● Task instructions
In the records below, find the line containing "Given: Select the". Output it and every line after it to the end, unchanged, with no pictures.

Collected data
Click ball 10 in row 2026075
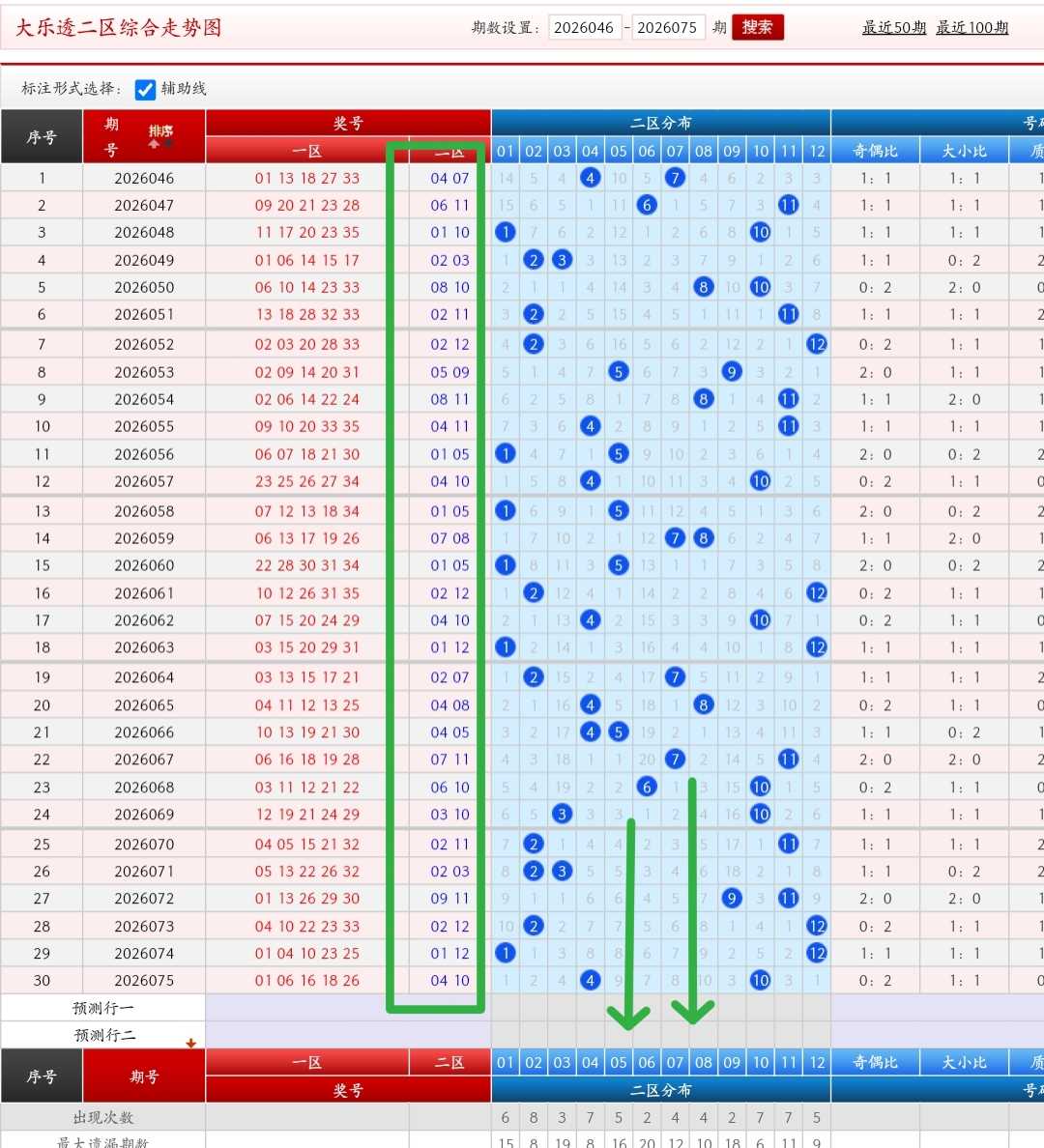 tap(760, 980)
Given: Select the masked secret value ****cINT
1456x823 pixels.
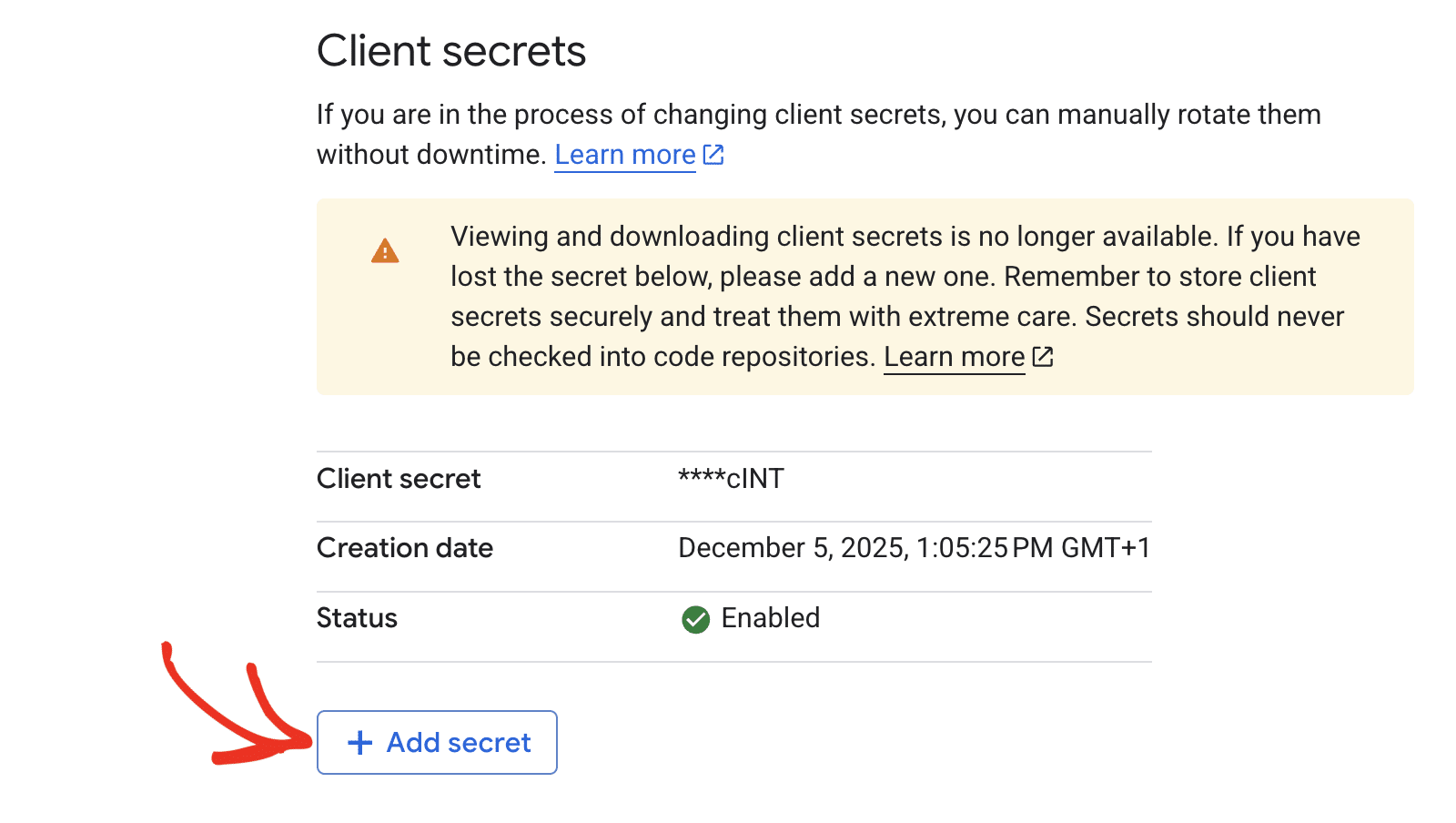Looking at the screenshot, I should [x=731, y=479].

● Response to this exercise
Given: Select the masked secret value ****cINT
1456x823 pixels.
Looking at the screenshot, I should [x=731, y=479].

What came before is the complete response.